**BRIEF:** Edit the lines below, from the one containing "Given: Click the Saturday" through the one containing "will click(271, 28).", inclusive, so that "Saturday" becomes "Friday", and leave everything else unchanged. Return only those lines.
↓↓↓
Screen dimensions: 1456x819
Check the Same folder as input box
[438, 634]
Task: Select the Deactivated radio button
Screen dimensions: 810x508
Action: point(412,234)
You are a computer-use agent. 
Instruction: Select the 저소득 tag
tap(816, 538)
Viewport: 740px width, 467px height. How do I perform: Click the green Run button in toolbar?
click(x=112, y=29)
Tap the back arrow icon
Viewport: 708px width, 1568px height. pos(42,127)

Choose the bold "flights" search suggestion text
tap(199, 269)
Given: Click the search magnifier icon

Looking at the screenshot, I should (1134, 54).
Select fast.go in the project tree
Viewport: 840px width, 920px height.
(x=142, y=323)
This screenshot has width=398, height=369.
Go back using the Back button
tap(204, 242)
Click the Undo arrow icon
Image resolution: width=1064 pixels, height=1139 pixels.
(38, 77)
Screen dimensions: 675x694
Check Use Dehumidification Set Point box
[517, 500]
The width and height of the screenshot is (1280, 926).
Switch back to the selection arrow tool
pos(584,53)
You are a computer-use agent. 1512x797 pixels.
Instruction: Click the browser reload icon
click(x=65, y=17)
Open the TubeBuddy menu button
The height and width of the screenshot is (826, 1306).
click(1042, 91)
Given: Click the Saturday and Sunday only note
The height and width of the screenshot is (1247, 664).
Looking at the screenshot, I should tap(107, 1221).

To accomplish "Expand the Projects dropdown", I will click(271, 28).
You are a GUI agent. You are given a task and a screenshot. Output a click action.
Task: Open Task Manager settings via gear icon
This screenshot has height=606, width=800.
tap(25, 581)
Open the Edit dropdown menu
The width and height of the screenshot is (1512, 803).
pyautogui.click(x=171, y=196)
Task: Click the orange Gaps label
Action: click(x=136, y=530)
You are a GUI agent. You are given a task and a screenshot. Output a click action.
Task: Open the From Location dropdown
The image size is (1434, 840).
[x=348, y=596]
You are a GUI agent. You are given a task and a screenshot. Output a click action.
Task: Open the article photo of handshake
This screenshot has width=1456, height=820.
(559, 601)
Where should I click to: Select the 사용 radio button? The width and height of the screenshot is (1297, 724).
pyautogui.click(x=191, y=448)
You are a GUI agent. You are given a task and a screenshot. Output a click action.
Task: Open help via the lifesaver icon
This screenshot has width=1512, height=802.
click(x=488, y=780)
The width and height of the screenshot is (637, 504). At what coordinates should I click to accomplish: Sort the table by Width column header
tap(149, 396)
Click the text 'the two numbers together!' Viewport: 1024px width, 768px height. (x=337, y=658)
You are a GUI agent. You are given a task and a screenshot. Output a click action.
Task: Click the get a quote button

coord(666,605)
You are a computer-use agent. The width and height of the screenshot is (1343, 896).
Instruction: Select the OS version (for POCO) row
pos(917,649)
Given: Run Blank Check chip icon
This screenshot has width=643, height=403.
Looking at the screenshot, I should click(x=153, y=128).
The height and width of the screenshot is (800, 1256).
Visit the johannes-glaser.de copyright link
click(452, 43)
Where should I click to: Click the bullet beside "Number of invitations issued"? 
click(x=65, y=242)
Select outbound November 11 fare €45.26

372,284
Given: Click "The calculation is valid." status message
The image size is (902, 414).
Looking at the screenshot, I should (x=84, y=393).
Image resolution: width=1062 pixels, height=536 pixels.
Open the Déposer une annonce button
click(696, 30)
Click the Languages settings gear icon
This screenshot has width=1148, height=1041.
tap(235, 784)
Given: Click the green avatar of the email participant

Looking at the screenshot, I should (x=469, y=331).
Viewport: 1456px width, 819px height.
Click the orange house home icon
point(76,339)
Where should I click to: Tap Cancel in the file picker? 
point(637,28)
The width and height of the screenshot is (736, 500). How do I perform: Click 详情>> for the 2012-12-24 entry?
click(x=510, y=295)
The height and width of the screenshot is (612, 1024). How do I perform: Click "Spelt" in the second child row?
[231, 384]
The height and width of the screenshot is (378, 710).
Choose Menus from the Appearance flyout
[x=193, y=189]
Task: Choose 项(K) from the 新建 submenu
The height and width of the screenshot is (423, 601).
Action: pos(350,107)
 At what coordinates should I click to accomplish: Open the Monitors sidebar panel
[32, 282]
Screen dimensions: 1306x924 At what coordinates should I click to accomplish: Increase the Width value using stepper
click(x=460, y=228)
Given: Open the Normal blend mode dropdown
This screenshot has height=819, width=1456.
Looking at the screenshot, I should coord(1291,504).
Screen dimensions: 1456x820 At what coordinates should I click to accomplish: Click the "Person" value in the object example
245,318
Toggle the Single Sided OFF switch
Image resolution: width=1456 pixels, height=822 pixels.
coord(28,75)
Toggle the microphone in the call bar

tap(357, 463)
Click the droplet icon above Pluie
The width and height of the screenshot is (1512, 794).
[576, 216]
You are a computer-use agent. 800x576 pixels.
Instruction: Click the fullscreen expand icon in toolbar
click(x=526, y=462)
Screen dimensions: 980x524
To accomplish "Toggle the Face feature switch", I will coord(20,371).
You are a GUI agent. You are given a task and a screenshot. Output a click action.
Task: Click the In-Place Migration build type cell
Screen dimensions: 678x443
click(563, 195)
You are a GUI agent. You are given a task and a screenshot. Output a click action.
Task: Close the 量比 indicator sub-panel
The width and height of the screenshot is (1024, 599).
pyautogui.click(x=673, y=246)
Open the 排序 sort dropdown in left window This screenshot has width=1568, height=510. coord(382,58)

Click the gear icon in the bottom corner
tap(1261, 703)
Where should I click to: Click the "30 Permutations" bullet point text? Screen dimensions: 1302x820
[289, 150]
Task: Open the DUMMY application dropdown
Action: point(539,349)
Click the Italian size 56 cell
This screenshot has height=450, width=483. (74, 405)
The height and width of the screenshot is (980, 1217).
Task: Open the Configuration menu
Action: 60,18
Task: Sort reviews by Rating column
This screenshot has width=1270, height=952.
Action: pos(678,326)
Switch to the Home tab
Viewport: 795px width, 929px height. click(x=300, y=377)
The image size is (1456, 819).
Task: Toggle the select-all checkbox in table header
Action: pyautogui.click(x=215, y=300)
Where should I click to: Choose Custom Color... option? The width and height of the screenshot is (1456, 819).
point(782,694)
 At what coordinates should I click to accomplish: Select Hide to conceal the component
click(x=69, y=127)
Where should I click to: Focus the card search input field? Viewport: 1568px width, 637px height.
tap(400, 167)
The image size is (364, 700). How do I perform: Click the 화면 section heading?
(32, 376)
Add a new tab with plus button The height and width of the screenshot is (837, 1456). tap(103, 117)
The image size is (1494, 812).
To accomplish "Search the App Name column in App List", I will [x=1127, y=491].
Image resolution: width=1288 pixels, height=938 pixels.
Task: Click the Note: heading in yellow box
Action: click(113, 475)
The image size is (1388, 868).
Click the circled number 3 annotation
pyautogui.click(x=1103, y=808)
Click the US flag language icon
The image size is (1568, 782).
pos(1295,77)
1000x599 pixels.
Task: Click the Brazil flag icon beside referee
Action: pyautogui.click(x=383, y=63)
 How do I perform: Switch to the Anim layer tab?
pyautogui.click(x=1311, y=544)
↑↑↑
**REPLY:**
Given: Click the Friday and Sunday only note
The height and width of the screenshot is (1247, 664).
Looking at the screenshot, I should tap(107, 1221).

To accomplish "Expand the Projects dropdown", I will click(271, 28).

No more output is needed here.